To conduct duct testing:
- Turn off power to all appliances, including heating/cooling units
- Inspect your ducts and areas that have seals.
- Inspect the connection wires for tears or disconnections.
- Turn on the HVAC system.
- Place your hand against duct connections like joints. If you feel the air, it means your duct is leaking.
- You can also move a smoke pencil along the connection and check for movements. This will help you identify areas with leaks.
- Mark the leaking areas with grease and seal them to avoid further leaks.

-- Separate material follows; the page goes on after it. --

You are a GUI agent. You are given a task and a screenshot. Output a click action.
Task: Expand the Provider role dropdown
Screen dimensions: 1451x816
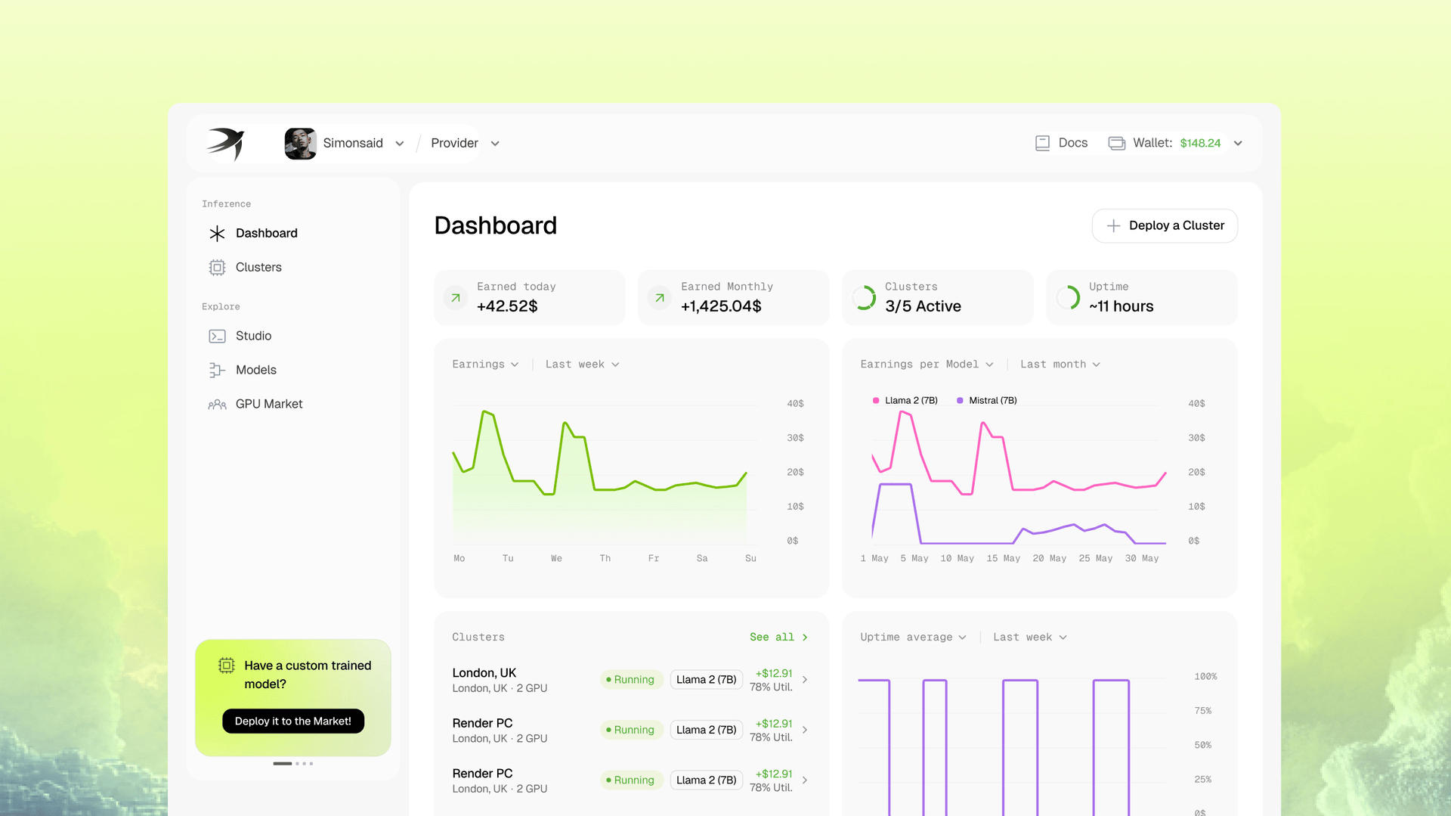(465, 144)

Found a leak in your duct and don’t know what next to do? You can watch this video to learn more about sealing a leaking ductwork
Check for Blocked Supply or Return Vents
If you have a blocked supply or return vent, the HVAC system will not be able to circulate air throughout your home. You’ll notice that it feels cooler inside than usual.
To check for a blocked vent:
- Open all windows in the home and allow fresh air inside before checking vents or fans. This will ensure that there isn’t any trapped moisture in one of them, preventing proper ventilation through them (a common problem when someone leaves their doors open).
- If possible, turn off all power sources at both ends of the house so you do not accidentally damage anything else.
- Check inside all vent sections. You might find dust clogs or other particles there.
- Clean thoroughly using a vacuum cleaner.
Inspect the Chimney and Fireplace Flues
Check the chimney for cracks or leaks. If there are signs of damage, this may indicate an issue with the chimney; replace it immediately.
You should also check to see if there are any cracks or holes in your fireplace damper. If so, this could make it easier for smoke to enter your home through these openings (and potentially cause other problems).
Check for a buildup of creosote on either one or both sides of your heating appliance’s flue system (this sounds like something out of a horror movie?). If so, remove it by scraping away at it with something like sandpaper; wear gloves while doing so.
Ventilation issues can be complex to fix, so it’s best to leave that job to a professional HVAC technician. A professional can ensure the problem doesn’t happen again by scheduling regular maintenance visits and working on your unit as well.